=== Source extract ===

Relevance

The virus year has left me questioning the relevance of my poetry practice to the world of literature, such as it is. I have not been sending work to journals. I have not spent much time on revisions nor on going through my work in order to assemble another manuscript (or two).

My father suffered awhile, then died–what can I say? It has been hard to write, especially given the mental challenges of learning a host of new technological platforms and completely redoing my syllabus to adapt to the changed methods of college classroom instruction and tutoring. How does the saying go? “I ain’t as young as I usta be.”

Given that the year has been even more of a media frenzy and social norms chaos than the years preceding it, the word unprecedented has been overtaxed into meaningless syllables; and the word relevance has taken on a sort of socially-annointed value that leaves me certain I have nothing to contribute except more noise. Why bother to write poems? It may be that there are more useful ways I can spend my “senior years.” Reinvent myself as an advocate or mentor in some other field: gardening/environmentalism, education, literacy, hospice care…

Maybe I could just go back to hobbies. Photography, embroidery, sketching and painting, flower arranging, hiking. Or take up some new craft or endeavor. Maybe birding. And am I then somehow engaging in more or less relevant processes?

===

### Complete the following
[1] According to the essay titled "Relevance," why has it been hard to write during the virus year? Answer in one to three sentences.
[2] Please write out the passage of the "Relevance" essay between "Given that the" and "less relevant processes?", inclusive.
The lines after this point come from a separate source.

=== The data ===

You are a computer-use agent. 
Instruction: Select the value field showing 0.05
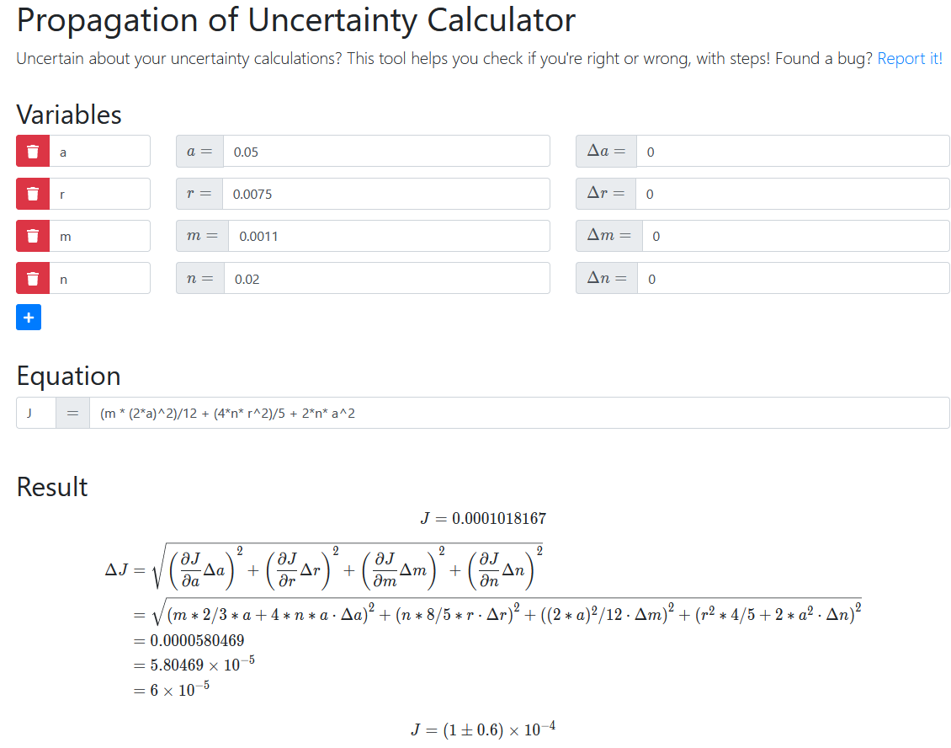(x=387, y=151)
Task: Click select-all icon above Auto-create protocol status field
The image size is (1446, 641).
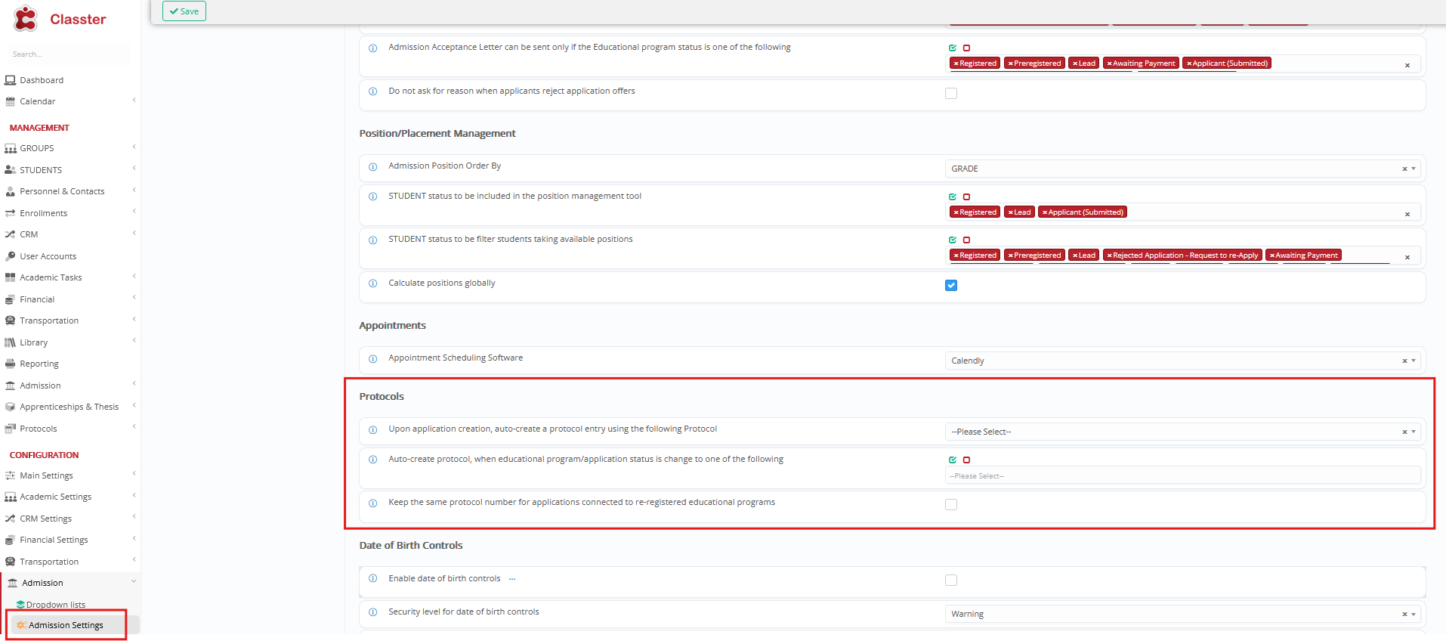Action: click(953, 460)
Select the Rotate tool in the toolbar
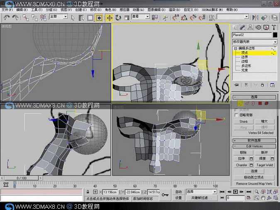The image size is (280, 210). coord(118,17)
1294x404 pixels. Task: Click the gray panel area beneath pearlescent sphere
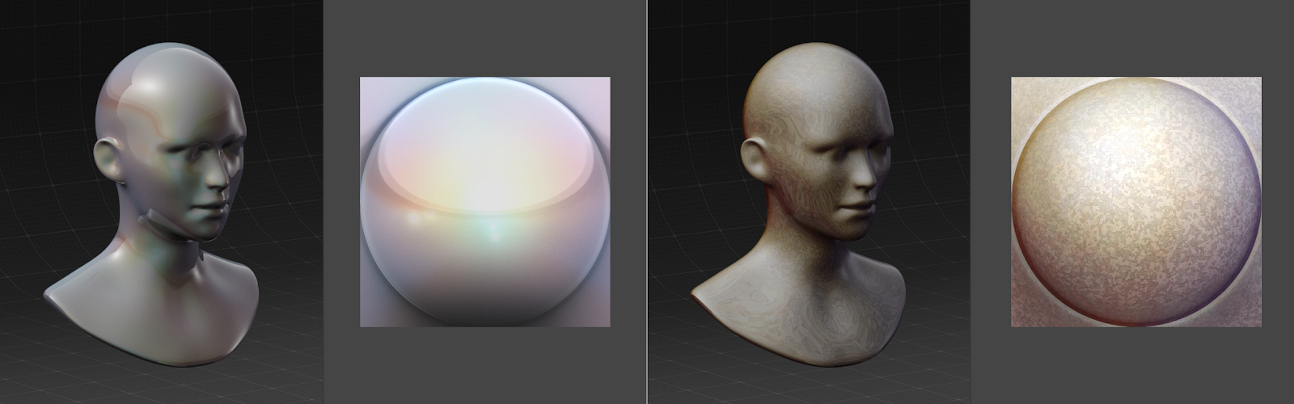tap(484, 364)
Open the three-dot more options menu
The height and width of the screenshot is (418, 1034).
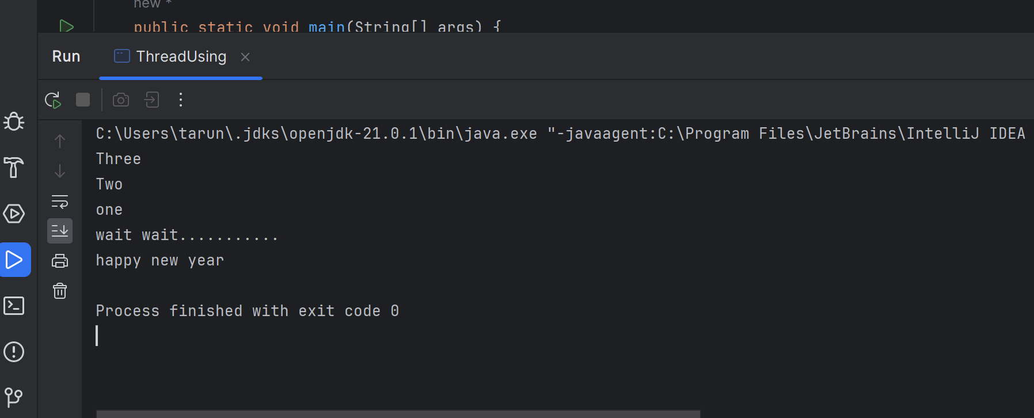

===

### Solutions to the problems
[1] Writing has been hard because the writer's father suffered for a while and then died. It has also been hard because of the mental challenges of learning many new technological platforms and completely redoing a syllabus to fit the changed methods of college classroom instruction and tutoring.

[2]
Given that the year has been even more of a media frenzy and social norms chaos than the years preceding it, the word unprecedented has been overtaxed into meaningless syllables; and the word relevance has taken on a sort of socially-annointed value that leaves me certain I have nothing to contribute except more noise. Why bother to write poems? It may be that there are more useful ways I can spend my “senior years.” Reinvent myself as an advocate or mentor in some other field: gardening/environmentalism, education, literacy, hospice care…

Maybe I could just go back to hobbies. Photography, embroidery, sketching and painting, flower arranging, hiking. Or take up some new craft or endeavor. Maybe birding. And am I then somehow engaging in more or less relevant processes?